Tax liability on the supply of CNG
The Central government should bring natural gas under the Goods and Services Tax (GST) regime to realise Prime Minister vision for a gas-based economy and boosting the stake of the environment-friendly power in India’s energy basket. Natural gas is presently outside the ambit of GST, and occurring legacy taxes central excise duty, state VAT, central sales tax continue to be applicable on the fuel.
Also, Non-inclusion of natural gas under GST portal is having an unfavourable impact on its tariffs due to stranding of taxes in the hands of gas producers and is also impacting natural gas-based industries due to stranding of inheritance taxes.
In a pre-Budget notice to the Finance Ministry, FIPI boasts of members from across the oil and gas expanse and declared the value-added tax (VAT) rate on natural gas is very outstanding in various states on 14.5 per cent in Uttar Pradesh and Andhra Pradesh, 15 per cent in Gujarat, 14 per cent in Madhya Pradesh.

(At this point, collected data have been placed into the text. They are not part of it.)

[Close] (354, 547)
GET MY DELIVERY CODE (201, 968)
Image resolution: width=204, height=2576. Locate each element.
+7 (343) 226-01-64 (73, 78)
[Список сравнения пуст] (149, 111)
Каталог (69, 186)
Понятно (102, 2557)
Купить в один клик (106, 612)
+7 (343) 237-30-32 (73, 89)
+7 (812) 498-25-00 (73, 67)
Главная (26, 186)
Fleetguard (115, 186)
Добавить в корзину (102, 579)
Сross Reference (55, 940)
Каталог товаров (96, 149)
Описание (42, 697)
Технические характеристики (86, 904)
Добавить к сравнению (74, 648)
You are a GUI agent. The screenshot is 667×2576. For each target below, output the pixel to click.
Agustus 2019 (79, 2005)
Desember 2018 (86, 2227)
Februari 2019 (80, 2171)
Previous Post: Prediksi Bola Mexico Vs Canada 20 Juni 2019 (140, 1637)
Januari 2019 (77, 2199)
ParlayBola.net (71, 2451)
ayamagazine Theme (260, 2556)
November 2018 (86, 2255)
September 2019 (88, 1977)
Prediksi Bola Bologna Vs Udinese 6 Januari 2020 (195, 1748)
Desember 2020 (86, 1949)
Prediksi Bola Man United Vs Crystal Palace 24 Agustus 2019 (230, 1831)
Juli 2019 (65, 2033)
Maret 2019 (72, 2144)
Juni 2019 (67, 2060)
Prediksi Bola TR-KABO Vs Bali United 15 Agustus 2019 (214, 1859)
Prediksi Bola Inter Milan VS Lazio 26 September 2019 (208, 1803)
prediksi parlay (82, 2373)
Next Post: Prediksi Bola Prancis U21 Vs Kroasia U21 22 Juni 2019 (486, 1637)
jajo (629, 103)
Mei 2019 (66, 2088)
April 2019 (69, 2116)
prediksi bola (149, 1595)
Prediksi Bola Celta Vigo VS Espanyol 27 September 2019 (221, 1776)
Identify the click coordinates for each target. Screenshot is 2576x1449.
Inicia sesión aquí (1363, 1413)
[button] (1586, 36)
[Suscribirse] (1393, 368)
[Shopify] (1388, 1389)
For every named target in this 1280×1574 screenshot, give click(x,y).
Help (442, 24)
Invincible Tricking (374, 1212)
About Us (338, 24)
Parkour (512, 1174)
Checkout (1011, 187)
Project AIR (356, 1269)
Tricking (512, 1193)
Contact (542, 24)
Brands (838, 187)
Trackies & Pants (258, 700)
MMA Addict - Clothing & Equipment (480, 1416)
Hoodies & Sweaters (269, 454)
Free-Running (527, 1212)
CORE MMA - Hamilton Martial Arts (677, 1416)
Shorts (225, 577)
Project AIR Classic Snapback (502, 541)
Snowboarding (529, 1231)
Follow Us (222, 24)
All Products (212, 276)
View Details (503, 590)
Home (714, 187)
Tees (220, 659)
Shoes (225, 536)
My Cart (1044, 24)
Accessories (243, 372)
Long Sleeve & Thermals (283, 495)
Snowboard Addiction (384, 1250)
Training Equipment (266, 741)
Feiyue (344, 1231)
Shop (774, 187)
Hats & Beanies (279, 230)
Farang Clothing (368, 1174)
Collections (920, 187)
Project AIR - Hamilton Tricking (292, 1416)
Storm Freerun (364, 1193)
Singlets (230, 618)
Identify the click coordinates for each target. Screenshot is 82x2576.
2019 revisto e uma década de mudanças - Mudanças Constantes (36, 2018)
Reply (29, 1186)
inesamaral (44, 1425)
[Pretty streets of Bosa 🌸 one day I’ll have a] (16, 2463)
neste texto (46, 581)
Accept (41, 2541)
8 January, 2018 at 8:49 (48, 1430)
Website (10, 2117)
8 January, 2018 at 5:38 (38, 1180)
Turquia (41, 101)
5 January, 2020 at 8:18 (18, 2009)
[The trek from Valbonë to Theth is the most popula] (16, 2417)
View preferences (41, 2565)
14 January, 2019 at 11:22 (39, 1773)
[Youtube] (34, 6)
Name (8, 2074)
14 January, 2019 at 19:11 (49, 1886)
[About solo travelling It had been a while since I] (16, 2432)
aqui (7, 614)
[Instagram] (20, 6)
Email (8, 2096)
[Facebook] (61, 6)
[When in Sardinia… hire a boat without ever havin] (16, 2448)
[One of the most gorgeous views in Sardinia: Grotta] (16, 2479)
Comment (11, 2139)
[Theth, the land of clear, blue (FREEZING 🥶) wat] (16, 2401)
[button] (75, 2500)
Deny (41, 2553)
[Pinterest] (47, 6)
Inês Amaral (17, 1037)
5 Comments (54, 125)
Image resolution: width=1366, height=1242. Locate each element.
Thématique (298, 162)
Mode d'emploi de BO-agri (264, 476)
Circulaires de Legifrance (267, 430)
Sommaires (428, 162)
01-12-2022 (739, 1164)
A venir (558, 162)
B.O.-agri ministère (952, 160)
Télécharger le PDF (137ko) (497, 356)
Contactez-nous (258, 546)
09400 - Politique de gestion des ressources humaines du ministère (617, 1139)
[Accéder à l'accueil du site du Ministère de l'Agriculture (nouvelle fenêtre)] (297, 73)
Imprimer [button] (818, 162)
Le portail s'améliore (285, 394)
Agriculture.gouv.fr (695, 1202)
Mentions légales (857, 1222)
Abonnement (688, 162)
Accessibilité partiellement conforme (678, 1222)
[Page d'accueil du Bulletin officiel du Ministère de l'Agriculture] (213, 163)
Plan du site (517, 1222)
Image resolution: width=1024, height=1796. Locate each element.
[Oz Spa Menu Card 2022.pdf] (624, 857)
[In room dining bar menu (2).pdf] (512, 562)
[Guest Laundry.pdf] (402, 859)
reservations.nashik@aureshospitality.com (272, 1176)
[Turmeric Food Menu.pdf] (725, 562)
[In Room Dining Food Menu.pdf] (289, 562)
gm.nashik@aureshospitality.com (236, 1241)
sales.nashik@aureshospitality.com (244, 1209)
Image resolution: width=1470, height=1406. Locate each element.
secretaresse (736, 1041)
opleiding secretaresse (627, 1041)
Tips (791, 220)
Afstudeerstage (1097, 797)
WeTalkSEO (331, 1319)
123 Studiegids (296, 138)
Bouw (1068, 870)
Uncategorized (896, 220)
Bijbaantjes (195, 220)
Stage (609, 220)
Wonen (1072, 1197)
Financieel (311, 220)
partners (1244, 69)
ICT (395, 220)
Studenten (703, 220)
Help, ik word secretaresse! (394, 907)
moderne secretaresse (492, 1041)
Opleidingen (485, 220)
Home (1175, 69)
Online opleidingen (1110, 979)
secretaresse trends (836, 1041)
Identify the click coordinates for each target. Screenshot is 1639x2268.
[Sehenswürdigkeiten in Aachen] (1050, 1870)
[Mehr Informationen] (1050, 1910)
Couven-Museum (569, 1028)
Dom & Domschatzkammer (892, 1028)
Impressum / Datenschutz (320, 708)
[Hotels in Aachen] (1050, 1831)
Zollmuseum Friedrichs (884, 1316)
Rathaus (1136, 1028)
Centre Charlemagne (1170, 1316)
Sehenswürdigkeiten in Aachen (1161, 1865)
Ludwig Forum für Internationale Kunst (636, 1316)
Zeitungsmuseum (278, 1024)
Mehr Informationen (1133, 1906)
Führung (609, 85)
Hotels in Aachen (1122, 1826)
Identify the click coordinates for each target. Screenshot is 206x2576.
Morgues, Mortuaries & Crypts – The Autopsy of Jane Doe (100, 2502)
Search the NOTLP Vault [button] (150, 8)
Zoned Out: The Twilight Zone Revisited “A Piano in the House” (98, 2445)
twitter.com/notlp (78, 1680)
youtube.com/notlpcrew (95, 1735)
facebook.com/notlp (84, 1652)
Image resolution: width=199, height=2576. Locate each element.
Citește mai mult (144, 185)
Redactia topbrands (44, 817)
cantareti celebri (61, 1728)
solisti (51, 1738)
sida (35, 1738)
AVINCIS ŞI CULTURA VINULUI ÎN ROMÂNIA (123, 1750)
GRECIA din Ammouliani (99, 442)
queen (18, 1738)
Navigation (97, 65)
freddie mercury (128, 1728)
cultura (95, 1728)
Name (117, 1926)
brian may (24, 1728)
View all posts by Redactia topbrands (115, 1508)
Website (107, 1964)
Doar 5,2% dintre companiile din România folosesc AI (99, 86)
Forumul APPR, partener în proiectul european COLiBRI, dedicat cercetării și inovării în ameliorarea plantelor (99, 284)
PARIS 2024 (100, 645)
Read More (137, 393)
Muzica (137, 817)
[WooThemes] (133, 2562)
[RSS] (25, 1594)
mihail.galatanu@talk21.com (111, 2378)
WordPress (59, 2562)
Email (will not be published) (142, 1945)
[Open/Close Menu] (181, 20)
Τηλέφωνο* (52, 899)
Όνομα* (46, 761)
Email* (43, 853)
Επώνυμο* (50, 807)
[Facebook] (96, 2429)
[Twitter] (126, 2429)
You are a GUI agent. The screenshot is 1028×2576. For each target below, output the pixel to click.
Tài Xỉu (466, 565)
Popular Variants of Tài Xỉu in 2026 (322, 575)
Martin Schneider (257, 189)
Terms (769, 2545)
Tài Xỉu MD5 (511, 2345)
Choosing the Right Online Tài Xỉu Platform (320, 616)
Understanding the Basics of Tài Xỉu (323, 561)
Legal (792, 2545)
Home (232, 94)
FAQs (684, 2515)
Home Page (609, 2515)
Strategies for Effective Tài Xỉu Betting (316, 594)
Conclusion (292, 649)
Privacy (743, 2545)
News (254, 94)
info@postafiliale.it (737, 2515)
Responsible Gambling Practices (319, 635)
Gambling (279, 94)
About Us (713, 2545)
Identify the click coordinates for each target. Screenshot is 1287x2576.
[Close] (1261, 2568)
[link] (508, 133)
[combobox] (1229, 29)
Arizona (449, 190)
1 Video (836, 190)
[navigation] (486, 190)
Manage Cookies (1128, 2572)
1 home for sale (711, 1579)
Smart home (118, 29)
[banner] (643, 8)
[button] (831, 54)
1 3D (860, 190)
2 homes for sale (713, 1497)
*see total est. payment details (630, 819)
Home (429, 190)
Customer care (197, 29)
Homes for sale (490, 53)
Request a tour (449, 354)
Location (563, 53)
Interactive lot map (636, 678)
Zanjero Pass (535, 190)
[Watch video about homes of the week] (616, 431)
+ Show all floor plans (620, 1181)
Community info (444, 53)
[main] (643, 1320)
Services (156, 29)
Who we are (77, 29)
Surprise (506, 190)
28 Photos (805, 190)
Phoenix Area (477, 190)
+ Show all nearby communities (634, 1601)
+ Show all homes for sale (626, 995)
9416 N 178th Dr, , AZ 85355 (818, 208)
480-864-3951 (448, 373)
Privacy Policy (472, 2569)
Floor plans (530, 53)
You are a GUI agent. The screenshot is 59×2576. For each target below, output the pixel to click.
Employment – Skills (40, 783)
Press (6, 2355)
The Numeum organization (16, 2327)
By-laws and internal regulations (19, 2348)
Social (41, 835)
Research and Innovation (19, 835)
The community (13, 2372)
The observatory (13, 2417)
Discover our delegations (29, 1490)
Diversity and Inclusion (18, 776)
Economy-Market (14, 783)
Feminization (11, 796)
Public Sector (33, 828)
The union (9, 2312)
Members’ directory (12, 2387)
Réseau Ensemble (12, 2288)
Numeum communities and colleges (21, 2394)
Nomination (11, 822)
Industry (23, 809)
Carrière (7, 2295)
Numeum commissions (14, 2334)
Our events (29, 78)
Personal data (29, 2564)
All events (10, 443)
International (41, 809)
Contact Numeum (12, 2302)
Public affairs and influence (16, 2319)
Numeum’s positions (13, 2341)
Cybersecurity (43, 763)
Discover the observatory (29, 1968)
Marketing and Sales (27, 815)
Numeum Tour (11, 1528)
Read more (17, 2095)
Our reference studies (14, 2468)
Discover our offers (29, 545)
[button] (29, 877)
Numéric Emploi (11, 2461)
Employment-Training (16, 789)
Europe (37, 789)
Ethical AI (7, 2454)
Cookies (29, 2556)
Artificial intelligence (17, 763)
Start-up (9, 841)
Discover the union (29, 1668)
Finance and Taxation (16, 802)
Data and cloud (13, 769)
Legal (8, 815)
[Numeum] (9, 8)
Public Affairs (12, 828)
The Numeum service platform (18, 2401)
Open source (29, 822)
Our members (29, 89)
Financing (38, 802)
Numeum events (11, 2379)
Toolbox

Positive Impact on Gas Based Industries
Gas-based industries do not receive the benefit of a tax credit of VAT expended on purchases of natural gas, it is occurring in a boost in the expense of production of such industrial consumers and would have an inflationary impact on the economy. Inclusion of natural gas under the GST ambit will have a favourable impact on gas-based industries, promote usage of the fuel and avoid stranding of taxes.
Further Notification by Central Government
Further, FIPI also sought rationalization of GST on transportation of natural gas through the channel. Presently, GST on service of transportation of natural gas through the pipeline is acceptable at the rate of 12 per cent (with ITC benefit) and at the rate of 5 per cent (without ITC benefit).
Additionally, as per GST laws, two numerous registered units of an entity are considered distinct persons and inter-unit billing for the supply of goods/services between such units are required to be carried out with applicable GST.
Input Tax Credit (ITC) of GST payable on the inter-unit billing, for services of transportation of natural gas, will not be accessible to the recipient unit of GAIL,” it added. Natural gas is a much cleaner source of energy than other possibilities available and is mainly used in priority sectors like power, CNG and fertilizer.